Saved data entries
┄┄┄┄┄┄

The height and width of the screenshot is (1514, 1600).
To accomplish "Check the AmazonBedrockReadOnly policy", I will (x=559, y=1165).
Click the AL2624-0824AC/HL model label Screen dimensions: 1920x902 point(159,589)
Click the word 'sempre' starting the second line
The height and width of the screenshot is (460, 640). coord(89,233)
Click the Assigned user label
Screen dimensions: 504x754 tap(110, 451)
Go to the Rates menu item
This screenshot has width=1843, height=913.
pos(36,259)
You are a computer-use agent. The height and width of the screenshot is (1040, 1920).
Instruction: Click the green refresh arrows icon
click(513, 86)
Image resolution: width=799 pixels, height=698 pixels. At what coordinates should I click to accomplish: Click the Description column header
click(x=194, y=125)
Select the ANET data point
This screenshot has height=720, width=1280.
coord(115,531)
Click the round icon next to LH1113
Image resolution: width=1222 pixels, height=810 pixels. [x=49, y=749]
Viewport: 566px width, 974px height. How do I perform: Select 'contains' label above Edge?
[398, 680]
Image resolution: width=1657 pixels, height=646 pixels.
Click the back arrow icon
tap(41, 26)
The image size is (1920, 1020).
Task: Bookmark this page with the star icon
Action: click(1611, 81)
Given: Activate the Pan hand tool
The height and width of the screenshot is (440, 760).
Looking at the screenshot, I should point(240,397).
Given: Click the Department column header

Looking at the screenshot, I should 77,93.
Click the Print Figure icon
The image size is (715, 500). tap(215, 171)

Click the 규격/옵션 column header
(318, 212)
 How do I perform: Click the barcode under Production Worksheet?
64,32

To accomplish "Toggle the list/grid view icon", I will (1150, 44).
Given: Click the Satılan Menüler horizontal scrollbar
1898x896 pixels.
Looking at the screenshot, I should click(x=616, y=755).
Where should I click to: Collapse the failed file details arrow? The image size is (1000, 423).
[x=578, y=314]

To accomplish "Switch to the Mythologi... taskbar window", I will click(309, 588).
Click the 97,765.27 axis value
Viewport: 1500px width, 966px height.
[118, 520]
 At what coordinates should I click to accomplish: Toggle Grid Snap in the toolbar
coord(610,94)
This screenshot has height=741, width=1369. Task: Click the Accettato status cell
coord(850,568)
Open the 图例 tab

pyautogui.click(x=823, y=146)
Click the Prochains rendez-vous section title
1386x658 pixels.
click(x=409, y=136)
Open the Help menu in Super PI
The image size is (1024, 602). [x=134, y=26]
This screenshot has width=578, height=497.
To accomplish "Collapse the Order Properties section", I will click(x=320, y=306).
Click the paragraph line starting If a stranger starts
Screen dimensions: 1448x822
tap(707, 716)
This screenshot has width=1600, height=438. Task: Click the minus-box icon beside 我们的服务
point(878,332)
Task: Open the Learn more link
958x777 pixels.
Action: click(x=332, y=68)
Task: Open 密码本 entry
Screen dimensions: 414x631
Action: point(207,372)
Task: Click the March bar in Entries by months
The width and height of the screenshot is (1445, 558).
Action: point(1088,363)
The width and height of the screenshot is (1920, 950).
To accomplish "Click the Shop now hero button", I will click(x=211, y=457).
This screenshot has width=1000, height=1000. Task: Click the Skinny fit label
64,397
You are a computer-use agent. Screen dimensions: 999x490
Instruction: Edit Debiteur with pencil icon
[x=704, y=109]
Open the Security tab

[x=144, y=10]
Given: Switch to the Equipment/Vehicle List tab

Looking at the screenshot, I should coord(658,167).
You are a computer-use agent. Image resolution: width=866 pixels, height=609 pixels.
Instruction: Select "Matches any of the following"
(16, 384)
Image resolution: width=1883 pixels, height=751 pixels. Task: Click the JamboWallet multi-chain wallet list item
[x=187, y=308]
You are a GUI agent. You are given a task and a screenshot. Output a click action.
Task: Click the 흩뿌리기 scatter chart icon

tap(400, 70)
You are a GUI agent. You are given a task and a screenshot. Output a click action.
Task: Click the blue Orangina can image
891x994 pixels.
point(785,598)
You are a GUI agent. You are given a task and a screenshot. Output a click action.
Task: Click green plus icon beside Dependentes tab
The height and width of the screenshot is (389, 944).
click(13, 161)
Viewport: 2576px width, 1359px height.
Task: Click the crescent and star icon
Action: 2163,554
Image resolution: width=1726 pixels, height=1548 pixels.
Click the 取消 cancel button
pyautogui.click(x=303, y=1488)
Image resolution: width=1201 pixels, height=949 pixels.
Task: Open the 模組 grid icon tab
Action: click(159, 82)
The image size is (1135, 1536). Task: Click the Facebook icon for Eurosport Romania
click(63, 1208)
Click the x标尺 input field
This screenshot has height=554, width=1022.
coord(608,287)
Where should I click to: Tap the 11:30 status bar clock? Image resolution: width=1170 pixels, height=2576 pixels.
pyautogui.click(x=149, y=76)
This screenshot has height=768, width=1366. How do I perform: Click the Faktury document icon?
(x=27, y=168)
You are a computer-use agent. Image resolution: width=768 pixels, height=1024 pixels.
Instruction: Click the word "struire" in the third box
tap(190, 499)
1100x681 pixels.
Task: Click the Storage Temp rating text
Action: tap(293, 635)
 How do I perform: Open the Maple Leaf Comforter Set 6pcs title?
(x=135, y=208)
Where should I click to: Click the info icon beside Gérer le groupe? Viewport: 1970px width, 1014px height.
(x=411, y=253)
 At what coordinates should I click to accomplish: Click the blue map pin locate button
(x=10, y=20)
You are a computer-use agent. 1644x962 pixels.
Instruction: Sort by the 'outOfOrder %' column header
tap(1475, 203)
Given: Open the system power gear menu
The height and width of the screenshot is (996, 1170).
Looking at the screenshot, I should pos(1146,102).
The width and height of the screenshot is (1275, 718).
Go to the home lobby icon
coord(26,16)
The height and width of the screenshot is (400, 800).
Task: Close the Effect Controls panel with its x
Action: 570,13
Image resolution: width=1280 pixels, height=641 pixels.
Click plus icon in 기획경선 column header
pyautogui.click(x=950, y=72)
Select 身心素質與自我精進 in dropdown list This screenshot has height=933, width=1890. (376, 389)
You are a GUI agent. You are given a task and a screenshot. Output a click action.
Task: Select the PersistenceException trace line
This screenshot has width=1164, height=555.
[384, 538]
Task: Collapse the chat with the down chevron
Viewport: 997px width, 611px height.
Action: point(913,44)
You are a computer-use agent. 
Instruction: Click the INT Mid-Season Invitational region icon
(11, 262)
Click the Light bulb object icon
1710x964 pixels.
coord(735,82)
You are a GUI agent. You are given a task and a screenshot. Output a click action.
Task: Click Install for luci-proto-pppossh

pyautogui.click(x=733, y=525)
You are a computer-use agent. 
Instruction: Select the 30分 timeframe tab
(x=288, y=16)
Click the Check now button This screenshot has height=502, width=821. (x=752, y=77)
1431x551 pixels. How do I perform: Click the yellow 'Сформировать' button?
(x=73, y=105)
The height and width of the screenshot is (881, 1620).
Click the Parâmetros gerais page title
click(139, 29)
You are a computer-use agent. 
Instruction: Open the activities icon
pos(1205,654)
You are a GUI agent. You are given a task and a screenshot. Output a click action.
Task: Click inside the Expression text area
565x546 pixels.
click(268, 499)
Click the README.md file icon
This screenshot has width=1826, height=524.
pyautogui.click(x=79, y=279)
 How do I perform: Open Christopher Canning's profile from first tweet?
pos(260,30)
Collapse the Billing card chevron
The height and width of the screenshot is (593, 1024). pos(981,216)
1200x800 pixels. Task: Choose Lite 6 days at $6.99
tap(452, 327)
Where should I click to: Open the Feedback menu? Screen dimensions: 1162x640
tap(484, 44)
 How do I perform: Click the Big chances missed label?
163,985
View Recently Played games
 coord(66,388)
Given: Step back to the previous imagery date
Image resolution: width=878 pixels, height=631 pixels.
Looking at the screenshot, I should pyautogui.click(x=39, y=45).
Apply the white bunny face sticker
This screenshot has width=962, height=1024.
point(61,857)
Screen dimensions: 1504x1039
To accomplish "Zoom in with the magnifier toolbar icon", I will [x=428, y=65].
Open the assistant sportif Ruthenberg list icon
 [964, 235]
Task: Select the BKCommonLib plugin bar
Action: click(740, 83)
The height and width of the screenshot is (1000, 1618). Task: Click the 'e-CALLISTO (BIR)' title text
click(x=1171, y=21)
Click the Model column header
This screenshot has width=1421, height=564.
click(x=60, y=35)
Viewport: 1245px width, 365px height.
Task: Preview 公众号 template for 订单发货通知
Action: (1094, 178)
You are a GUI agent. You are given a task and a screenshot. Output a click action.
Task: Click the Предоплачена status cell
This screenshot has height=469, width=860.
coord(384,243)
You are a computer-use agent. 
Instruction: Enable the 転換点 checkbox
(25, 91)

┄┄┄┄┄┄

> **Task prompt**
Only one stretch of the data above is needed. Restate it word for word, from the line containing "Given: Open the system power gear menu" through the line containing "The width and height of the screenshot is (1275, 718).", both ends included.

> **Response area**
Given: Open the system power gear menu
The height and width of the screenshot is (996, 1170).
Looking at the screenshot, I should pos(1146,102).
The width and height of the screenshot is (1275, 718).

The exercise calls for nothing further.